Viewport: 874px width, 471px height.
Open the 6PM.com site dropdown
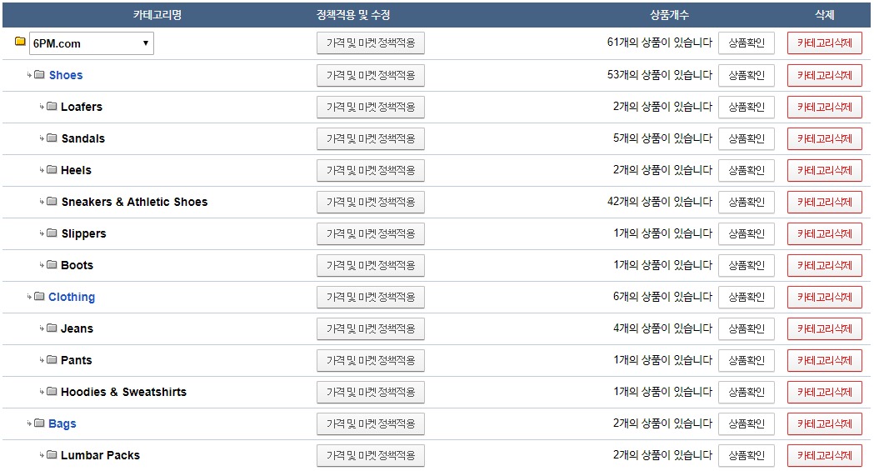92,43
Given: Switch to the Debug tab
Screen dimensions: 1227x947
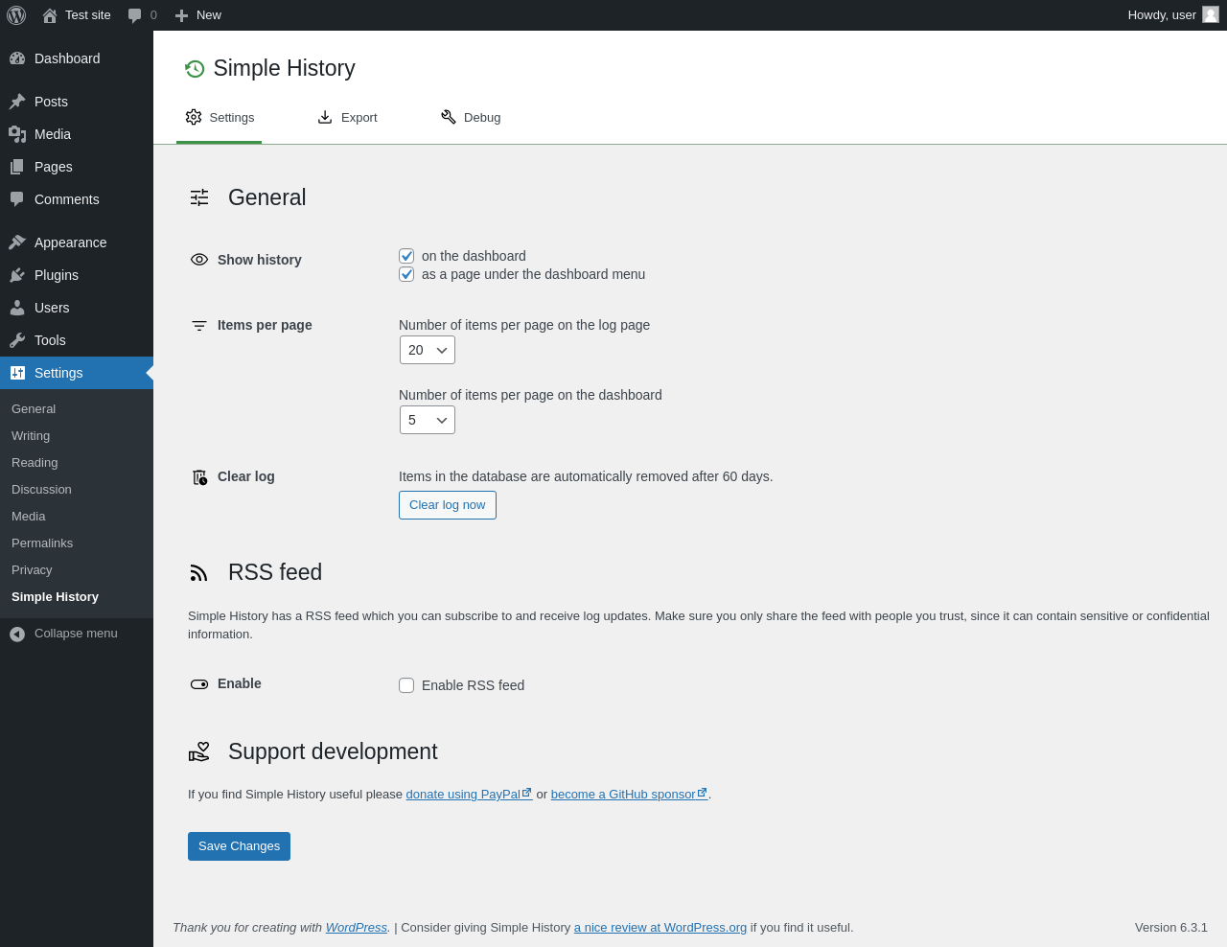Looking at the screenshot, I should coord(471,117).
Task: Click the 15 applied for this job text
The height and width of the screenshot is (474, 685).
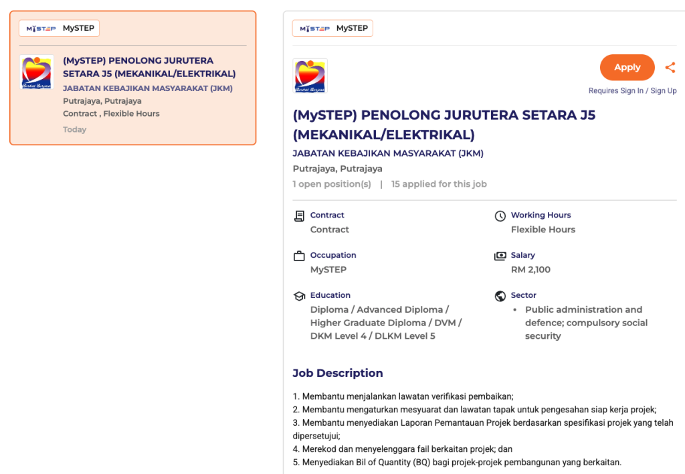Action: pyautogui.click(x=439, y=184)
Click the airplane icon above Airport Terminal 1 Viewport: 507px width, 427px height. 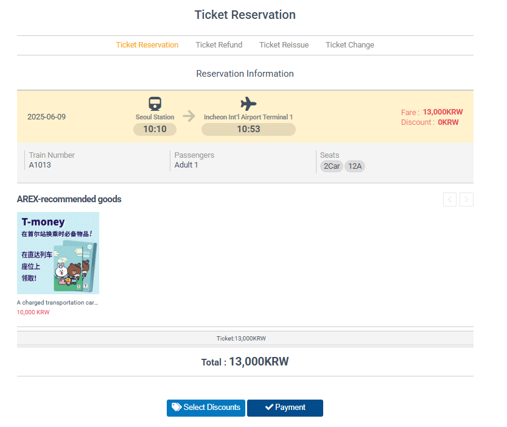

Exercise goal
Pictures excluded, set down all the entries exactly.

Response to the exercise
Viewport: 874px width, 471px height.
Open the 6PM.com site dropdown
92,43
Given: Switch to the Debug tab
Screen dimensions: 1227x947
Looking at the screenshot, I should coord(471,117).
Task: Click the 15 applied for this job text
The height and width of the screenshot is (474, 685).
Action: pyautogui.click(x=439, y=184)
Click the airplane icon above Airport Terminal 1 Viewport: 507px width, 427px height. 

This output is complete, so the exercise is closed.